In the General Election held in 2005, there were 646 constituencies, and in the forthcoming 2010 election, there will be 650.
Since coming to the throne, Queen Elizabeth II has had (so far) 11 Prime Minsters, starting with Winston Churchill.
This post is about the calling of a General Election, who does it and how it is done, and how often they are held.
How often are General Elections called?
There is no minimum term for a Parliament.
A General Election can be called at any time, the Queen then dissolves Parliament and a date is set.
The absolute maximum is 5 years, except if everyone agrees it should be longer (during the First World War and the Second World War, coalition Governments held power for longer than 5 years, but short of a serious national emergency, it’s 5 years max). The law is set out in the Parliament Act 1911.
In 1974, for example, there were two General Elections – in February and October.
Since I was born, the period between General Elections has been 4-5 years, tending to be 4 when the Government felt confident, and 5 when it did not. So there were General Elections in 1979, 1983, 1987, 1992, 1997, 2001, 2005, and one must be held in 2010.
Who decides when to hold a General Election
It is the Queen who is responsible for both summoning a Parliament and dissolving it. She acts on the advice of her Prime Minister, so in effect, it’s the Prime Minister and his party who decide when to hold an election.
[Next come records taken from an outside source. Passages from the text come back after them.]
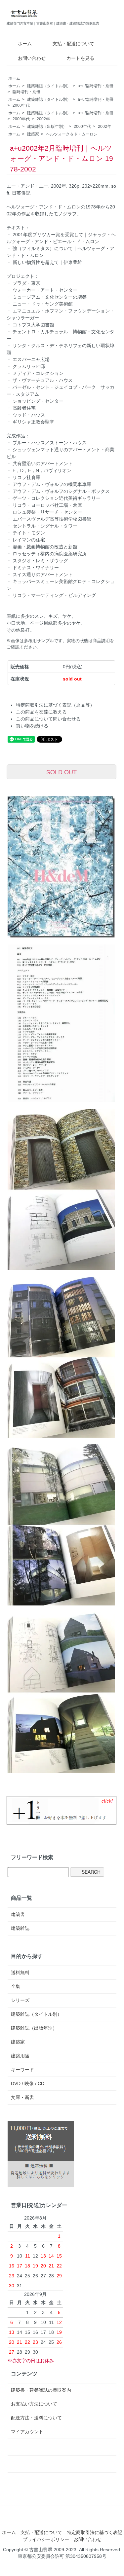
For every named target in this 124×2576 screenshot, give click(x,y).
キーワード (22, 2069)
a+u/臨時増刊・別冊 (95, 86)
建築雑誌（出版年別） (47, 126)
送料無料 (20, 1972)
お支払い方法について (34, 2404)
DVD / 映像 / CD (27, 2083)
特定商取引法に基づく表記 (94, 2532)
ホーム (25, 43)
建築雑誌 (20, 1928)
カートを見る (80, 58)
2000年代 (21, 105)
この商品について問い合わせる (48, 718)
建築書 (18, 1914)
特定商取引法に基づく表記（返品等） (55, 705)
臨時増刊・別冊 (26, 92)
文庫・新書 (22, 2097)
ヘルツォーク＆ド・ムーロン (72, 134)
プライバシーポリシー (46, 2539)
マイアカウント (27, 2431)
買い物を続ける (32, 725)
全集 (15, 1986)
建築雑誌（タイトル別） (49, 86)
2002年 (43, 119)
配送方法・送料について (36, 2417)
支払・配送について (73, 43)
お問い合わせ (32, 58)
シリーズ (20, 2000)
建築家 (33, 134)
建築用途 (20, 2055)
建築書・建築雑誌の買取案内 (41, 2390)
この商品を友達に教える (41, 712)
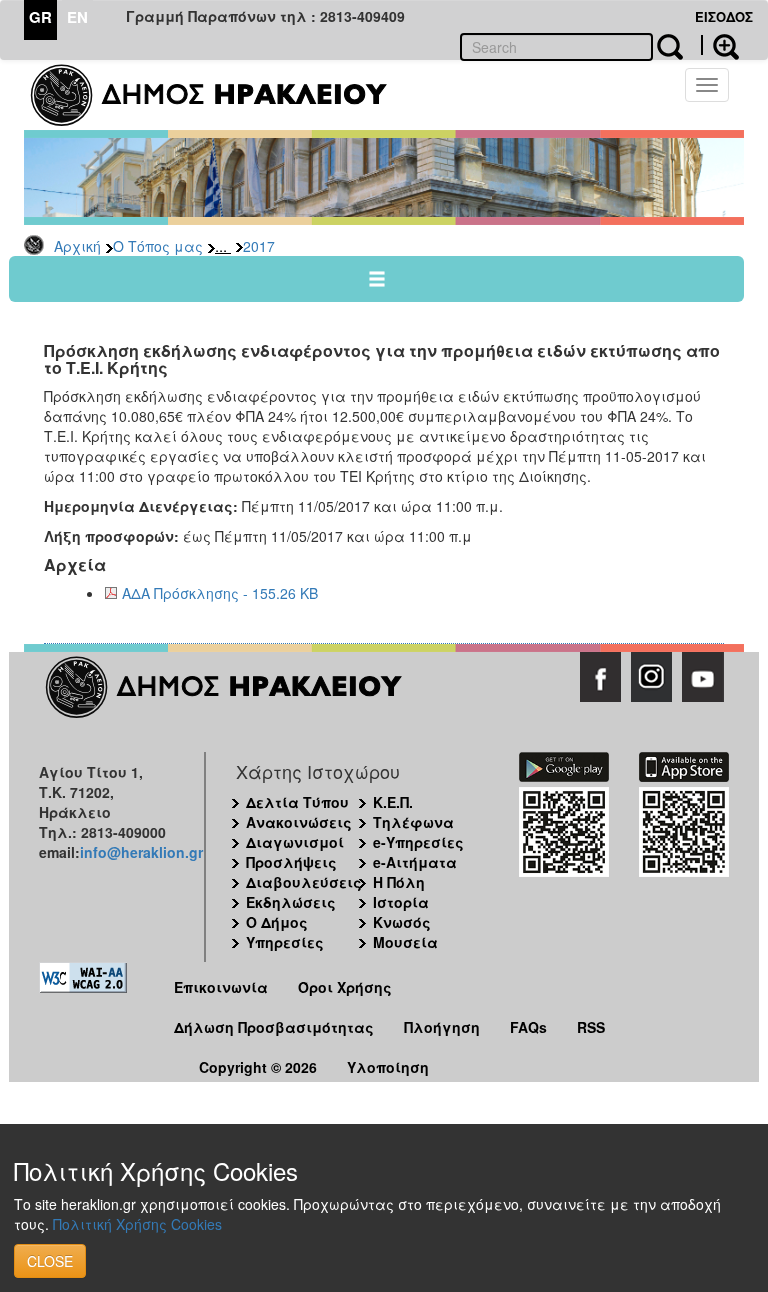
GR (40, 17)
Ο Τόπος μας (158, 246)
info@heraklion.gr (141, 852)
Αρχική (77, 246)
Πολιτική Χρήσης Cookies (137, 1224)
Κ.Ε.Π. (393, 802)
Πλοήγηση (442, 1027)
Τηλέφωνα (413, 822)
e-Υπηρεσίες (418, 842)
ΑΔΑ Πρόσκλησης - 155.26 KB (220, 593)
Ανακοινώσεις (299, 822)
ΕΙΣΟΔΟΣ (724, 16)
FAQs (528, 1027)
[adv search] (720, 45)
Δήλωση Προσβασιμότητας (274, 1027)
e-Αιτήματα (415, 862)
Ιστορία (401, 902)
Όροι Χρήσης (345, 987)
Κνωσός (402, 922)
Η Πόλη (399, 882)
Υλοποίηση (388, 1067)
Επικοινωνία (221, 987)
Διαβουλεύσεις (304, 882)
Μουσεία (405, 942)
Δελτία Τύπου (297, 802)
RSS (591, 1027)
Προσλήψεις (291, 862)
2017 (259, 246)
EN (77, 17)
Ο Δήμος (277, 922)
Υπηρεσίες (285, 942)
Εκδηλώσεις (291, 902)
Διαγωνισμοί (295, 842)
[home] (221, 95)
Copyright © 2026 (258, 1067)
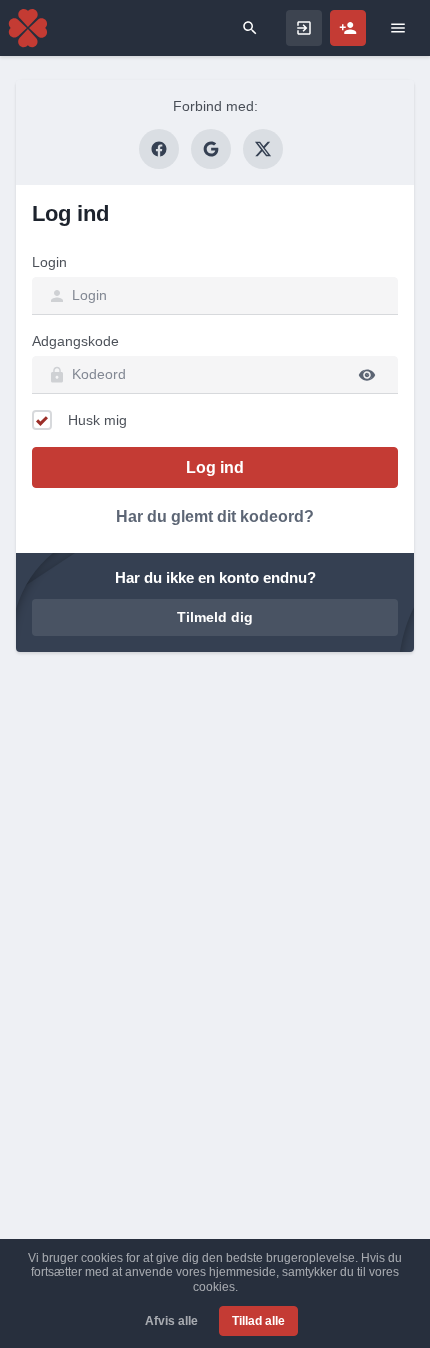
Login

So the Government can choose a time it feels is advantageous to hold the election, or if no such time presents itself, hold on until the bitter end of the 5 year period. The Official Site of the British Monarchy is here.
What happens once the Prime Minister decides to hold a General Election
Once the PM has decided to name the day, he pushes off to Buckingham Palace and asks the Queen to dissolve Parliament, and to summon a new Parliament to advise her.
The date for the General Election is 3-5 weeks after this – in 2010, for example, the Prime Minster (Gordon Brown) went to Buckingham Palace on 6th April to request the dissolution, and the General Election date was set for 6th May.
The BBC’s article on Gordon Brown’s visit to Buckingham Palace can be found here.
The Royal Proclamation
The Queen issues a Royal Proclamation, which sets out the most significant laws passed by her Government since the last General Election, dissolves Parliament, and summons a new Parliament, which will meet after at least 20 days have passed since the Proclamation (Representation of the People Act 1918). She then sends a Royal Messenger, suitably clad in scarlet, to the Houses of Parliament, and he reads the Proclamation to both the House of Commons and the House of Lords.
Armed with a copy of the Royal Proclamation, the Clerk of the Crown in Chancery sends out Election Writs to the Returning Officer in each constituency, telling him to organise the election for that Member of Parliament. (A busy chap, with 650 of them to get out quickly).
And thus the General Election campaigns begin!